The Flash-playing browser is "sold out" on App Store, as Skyfire scrambles to beef up its servers.
Skyfire Labs pulled its Flash-playing iPhone browser off the Apple App Store after only a few hours Wednesday due to surging demand that overwhelmed the company's servers.
On Thursday, the Skyfire mobile browser remained "sold out" on the app store, as the company scrambled to increase server and bandwidth capacity in order to accept new purchases.
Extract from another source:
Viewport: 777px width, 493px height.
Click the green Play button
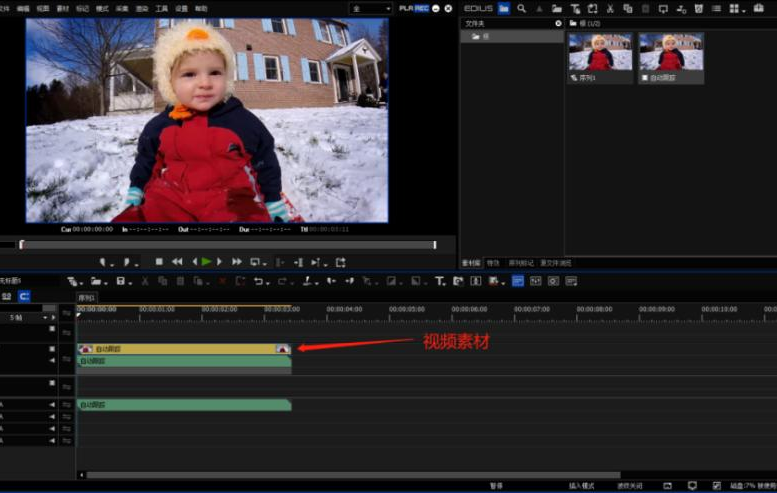coord(207,262)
Skyfire gave no timetable for when it would relaunch the app.
"Please bear with us as we bring our capacity in line with the incredible demand -- stay tuned," Robert Oberhofer, a Skyfire developer, said on the company's blog.
Skyfire's popularity stems from Apple's refusal to support Adobe's Flash technology, which is used throughout the Web to view video and other content. Apple says HTML5, an relatively new technology, is a better alternative, claiming Flash hurts the performance of the iPhone and uses up too much battery power. Adobe denies the claims.
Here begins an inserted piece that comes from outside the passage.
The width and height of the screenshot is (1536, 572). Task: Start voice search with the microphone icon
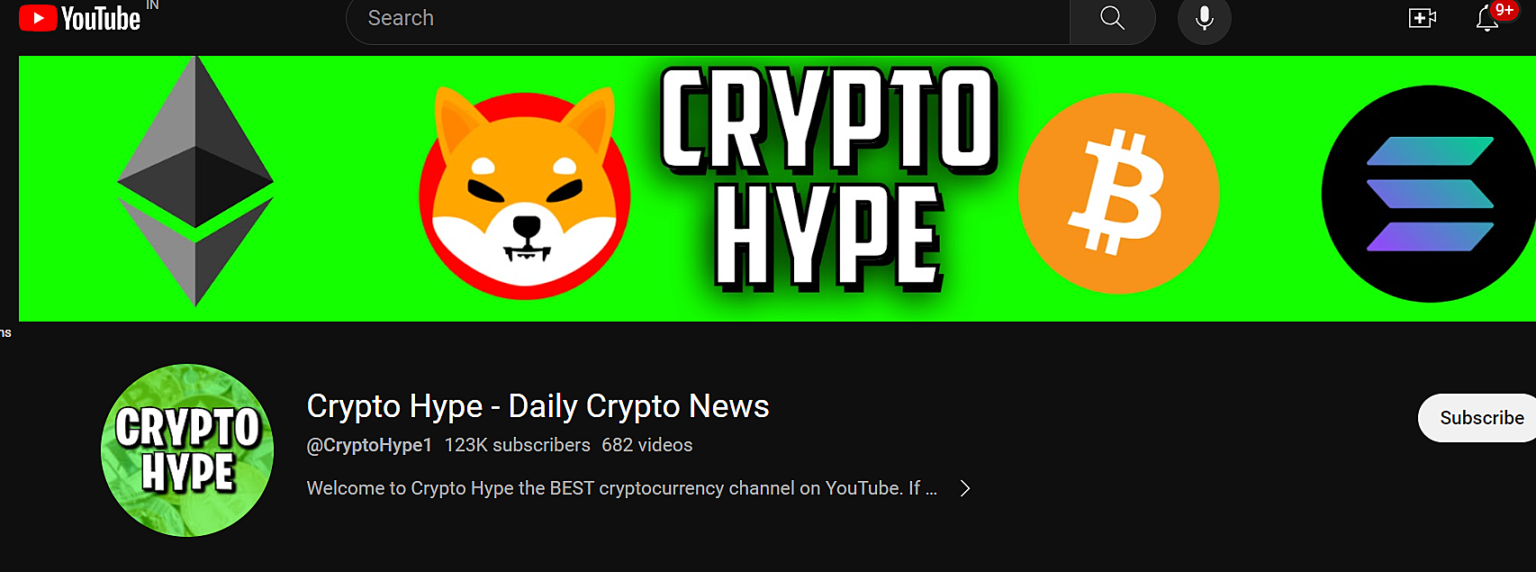1204,18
Skyfire Labs' capacity problems are due to how Flash is handled. The company's browser doesn't run Flash. Instead, Flash content is decoded first on the company's servers into HTML5 on the fly and then delivered to the handset. The proxy-based system has received positive reviews for performance.
But the unexpected surge in demand proved too much for Skyfire Labs' servers. "The user experience was performing well for the first few hours, but as the surge continued, the peak load on our servers and bandwidth caused the video experience to degrade," Oberhofer said.
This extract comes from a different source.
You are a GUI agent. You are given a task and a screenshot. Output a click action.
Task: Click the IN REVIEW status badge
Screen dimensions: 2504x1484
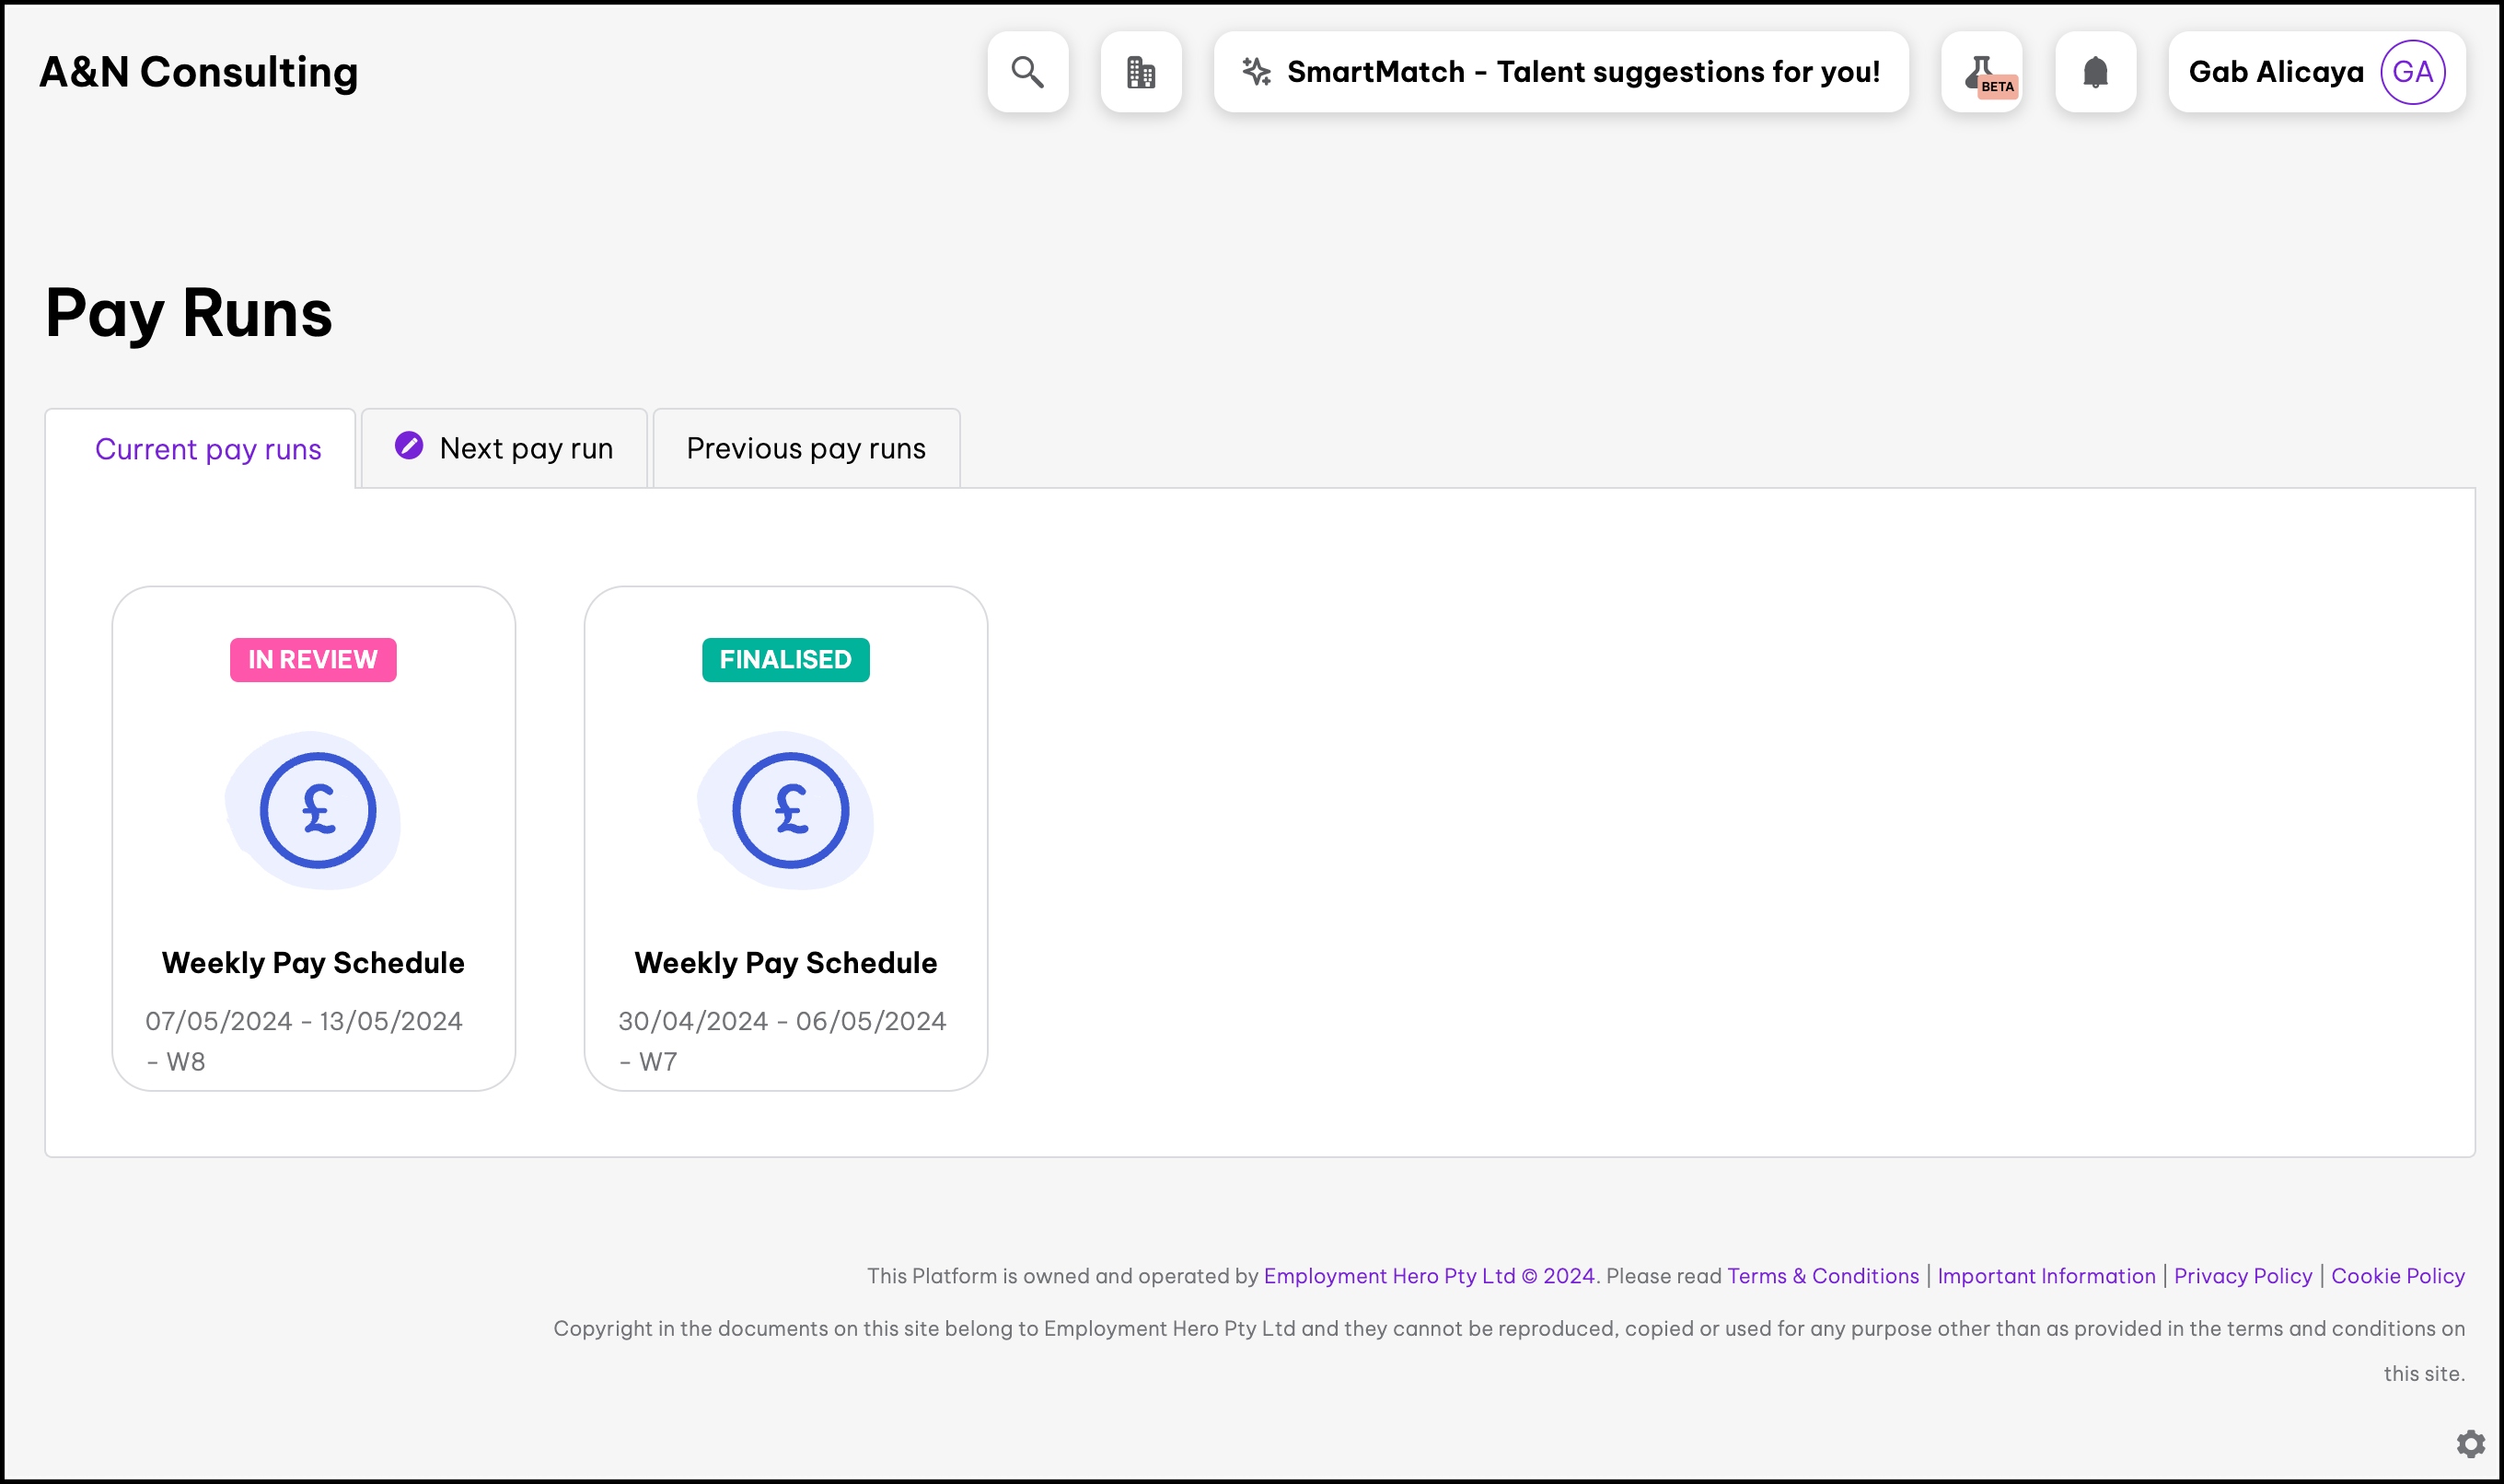[x=313, y=660]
The incident is an indication of the pent up demand for playing Flash content on the iPhone. Despite Apple's position, Flash is the primary Web technology for playing video on Web sites.
Apple gave a nod to that fact in September when it changed its iOS 4.0 developer agreement to allow the use of just about any programming tool, including the Adobe Flash Packager for the iPhone. IOS is the operating system used in the iPhone.
Nevertheless, Apple continues to refuse to provide native support for Flash.